--- EXERCISE INSTRUCTIONS ---
Your task is to copy the lines of the data below from the line holding "Given: Go forward to next page" through the line holding "The height and", inclusive, exactly and with nothing added.

--- EXTRACTED DATA ---

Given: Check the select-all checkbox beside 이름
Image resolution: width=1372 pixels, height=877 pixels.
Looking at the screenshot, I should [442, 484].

==

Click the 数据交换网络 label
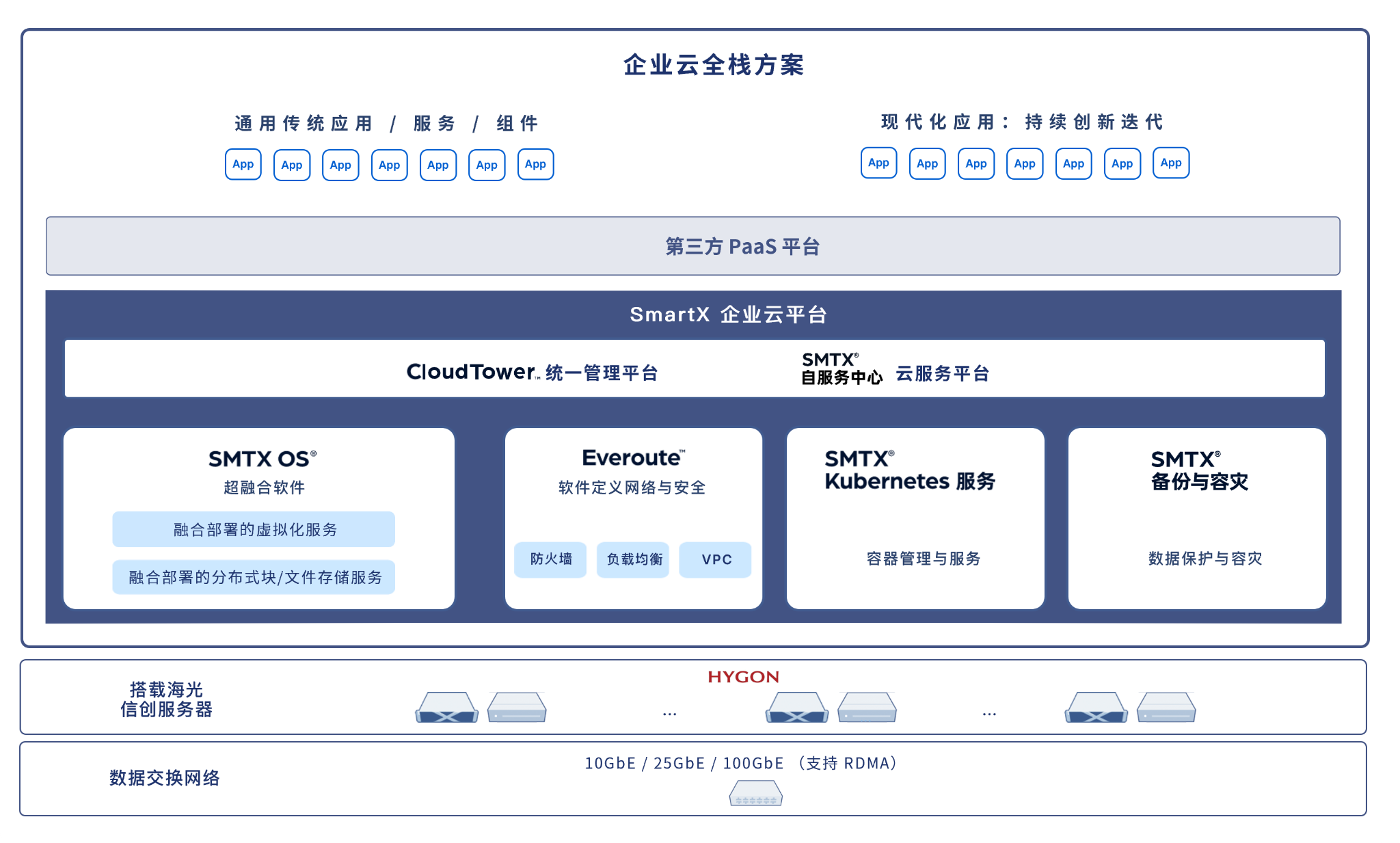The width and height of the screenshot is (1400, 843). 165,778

--

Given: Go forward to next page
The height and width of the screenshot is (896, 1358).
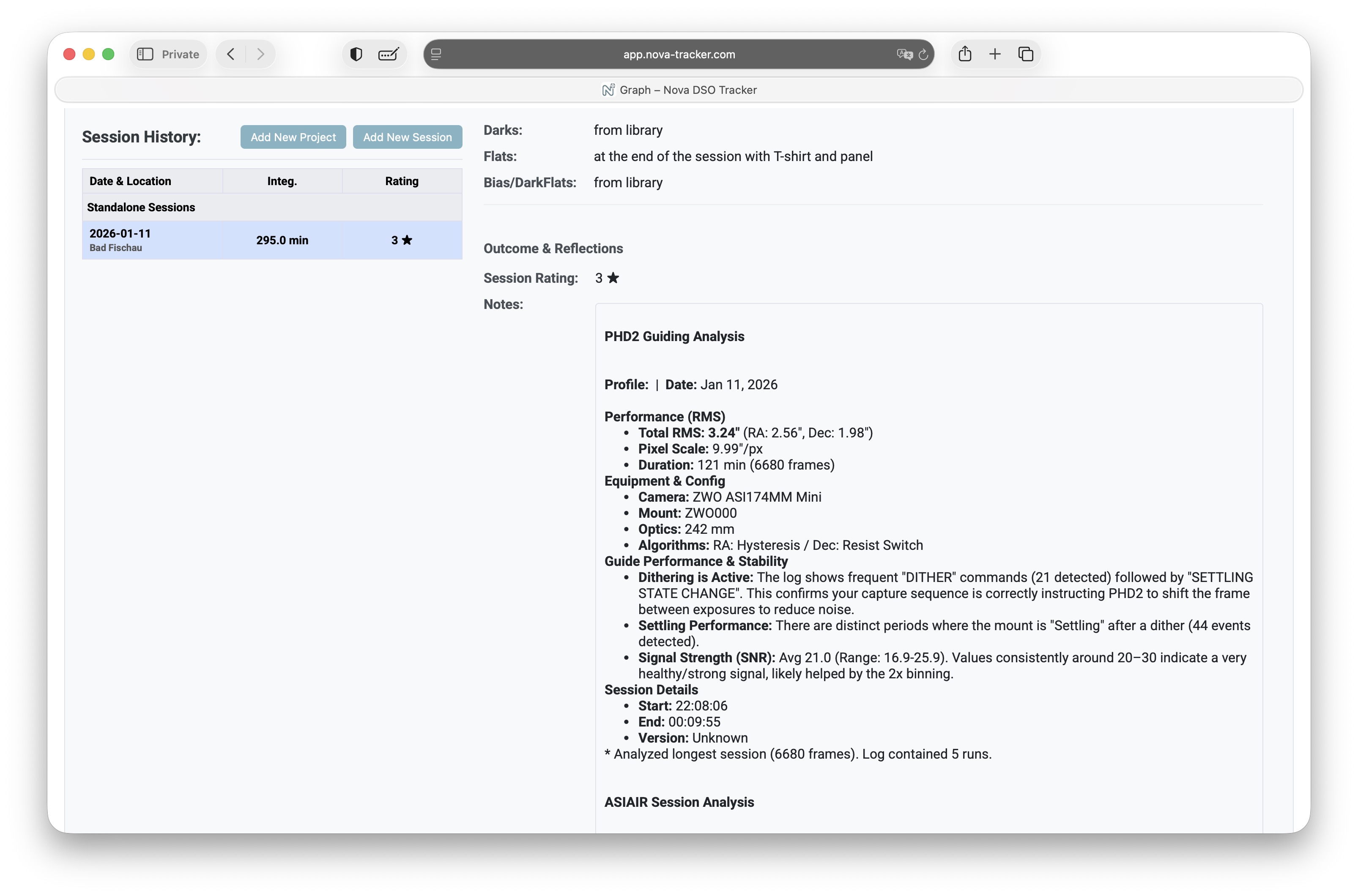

--- TASK RESPONSE ---
Given: Go forward to next page
The height and width of the screenshot is (896, 1358).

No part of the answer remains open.